Shigeo Hino was born in 1942. While he was a medical student at the Faculty of Medicine, University of Tokyo, he spent his after school hours regularly at the Department of Oncology, Institute of Infectious Diseases, University of Tokyo, headed by Prof. Tadashi Yamamoto. He became interested in cancer immunology. Following a one-year internship (the last year of having internship in Japanese System), he became a graduate school student from 1968 to 1972 at Prof. Yamamoto’s laboratory where he studied retroviral oncogenesis. Upon graduation, he joined the Department of Viral Infection, Institute of Medical Science headed by Prof. Minoru Matsumoto. He was awarded the Fogarty International Fellowship by the National Institute of Health, Bethesda MD, and studied comparative immunochemistry of mammalian retroviral glycoproteins sponsored by Dr. Stuart A. Aaronson (Molecular Biology Section, Viral Carcinogenesis Bransch, National Cancer Institute) from 1974 to 1977. In 1980, he joined Department of Bacteriology, School of Medicine, at Nagasaki University headed by Prof.

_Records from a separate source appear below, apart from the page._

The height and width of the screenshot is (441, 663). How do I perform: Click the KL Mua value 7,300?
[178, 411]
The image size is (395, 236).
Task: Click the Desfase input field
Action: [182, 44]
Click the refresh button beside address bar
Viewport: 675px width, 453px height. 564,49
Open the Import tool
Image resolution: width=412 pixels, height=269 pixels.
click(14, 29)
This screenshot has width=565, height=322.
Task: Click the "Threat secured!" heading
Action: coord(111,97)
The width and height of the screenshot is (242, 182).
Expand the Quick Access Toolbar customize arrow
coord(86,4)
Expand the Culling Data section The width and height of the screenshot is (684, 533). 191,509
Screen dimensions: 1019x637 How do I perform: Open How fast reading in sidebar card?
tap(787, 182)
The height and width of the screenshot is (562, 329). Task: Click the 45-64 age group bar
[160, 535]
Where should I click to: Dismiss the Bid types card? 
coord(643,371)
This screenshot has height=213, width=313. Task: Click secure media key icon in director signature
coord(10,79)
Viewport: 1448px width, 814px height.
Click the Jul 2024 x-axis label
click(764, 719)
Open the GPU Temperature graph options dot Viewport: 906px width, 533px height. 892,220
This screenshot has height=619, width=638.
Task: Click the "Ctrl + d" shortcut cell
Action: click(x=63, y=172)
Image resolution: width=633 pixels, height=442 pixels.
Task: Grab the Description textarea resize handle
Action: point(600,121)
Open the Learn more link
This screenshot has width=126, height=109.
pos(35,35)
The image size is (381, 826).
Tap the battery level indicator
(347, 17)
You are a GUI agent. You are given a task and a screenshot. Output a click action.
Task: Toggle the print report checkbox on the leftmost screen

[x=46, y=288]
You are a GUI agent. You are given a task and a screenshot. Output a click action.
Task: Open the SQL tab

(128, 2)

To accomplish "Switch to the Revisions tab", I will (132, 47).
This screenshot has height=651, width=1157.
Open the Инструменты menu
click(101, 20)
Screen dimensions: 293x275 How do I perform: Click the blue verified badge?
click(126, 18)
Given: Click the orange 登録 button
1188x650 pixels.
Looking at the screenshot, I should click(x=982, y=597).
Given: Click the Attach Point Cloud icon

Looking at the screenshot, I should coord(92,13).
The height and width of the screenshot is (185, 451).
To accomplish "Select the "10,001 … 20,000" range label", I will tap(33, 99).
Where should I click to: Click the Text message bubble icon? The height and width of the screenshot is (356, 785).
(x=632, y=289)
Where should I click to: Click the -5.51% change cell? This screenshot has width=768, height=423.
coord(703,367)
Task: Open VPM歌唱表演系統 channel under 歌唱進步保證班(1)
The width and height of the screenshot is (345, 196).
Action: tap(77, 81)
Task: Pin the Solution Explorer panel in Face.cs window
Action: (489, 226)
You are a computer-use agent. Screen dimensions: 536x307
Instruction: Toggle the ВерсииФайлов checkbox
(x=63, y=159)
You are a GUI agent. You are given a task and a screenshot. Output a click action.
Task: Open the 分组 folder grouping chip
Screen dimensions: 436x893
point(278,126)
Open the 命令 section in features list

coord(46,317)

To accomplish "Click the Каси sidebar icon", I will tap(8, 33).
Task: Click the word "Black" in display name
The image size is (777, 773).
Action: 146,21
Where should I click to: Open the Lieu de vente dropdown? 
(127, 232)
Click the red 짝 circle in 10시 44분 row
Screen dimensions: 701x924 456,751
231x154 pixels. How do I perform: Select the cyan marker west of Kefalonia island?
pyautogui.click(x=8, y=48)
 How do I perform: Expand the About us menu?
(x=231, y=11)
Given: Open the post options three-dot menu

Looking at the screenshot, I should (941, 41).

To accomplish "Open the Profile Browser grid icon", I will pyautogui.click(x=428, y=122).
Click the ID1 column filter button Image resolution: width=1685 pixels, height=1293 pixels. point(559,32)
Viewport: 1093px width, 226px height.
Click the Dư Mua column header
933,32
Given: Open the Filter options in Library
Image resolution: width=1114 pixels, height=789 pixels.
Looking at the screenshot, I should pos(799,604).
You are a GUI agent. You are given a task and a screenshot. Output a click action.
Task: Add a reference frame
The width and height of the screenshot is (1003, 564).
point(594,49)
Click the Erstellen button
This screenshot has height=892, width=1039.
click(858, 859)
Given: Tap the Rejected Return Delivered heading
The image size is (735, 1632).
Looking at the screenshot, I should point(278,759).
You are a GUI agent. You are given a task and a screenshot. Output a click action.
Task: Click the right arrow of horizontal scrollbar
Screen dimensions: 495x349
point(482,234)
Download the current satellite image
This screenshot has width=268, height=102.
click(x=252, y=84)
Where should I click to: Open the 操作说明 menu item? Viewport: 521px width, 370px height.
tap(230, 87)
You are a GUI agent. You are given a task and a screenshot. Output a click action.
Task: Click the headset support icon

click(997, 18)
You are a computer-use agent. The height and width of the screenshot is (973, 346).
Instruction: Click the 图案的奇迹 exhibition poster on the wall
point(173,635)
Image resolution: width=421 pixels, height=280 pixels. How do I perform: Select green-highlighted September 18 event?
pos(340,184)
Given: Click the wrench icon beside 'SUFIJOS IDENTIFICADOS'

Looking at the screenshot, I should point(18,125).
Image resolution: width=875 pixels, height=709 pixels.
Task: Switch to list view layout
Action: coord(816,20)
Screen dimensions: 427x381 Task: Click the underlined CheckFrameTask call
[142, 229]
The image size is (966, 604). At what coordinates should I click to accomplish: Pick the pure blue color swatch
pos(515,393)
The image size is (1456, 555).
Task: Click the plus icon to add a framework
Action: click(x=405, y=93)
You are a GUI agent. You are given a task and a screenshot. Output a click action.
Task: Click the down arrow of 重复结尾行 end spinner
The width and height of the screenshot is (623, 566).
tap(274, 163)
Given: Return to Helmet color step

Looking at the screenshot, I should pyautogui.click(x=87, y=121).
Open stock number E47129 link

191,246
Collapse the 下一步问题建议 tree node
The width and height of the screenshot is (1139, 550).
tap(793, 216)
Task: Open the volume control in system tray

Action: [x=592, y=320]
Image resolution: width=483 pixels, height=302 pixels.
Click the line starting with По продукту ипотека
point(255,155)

Tsutomu Miyamoto, where he started to work with the transmission pathway of HTLV-1. He worked as a professor at the Department of Virology, School of Medicine, Tottori University from 1991 to 2008. He was awarded the Kojima-Saburo Memorial Culture Award in 1992, the Princess Takamatsu Cancer Research Award in 2002, and the Nagayo-Matasaburo Award by the Japanese Cancer Association in 2006, for establishing breast-feeding by HTLV-1 carrier mothers as the major transmission pathway of HTLV-1 and primary prevention of ATL by refraining from breast-feeding. He was nominated as an honorary member of Japanese Cancer Association in 2007.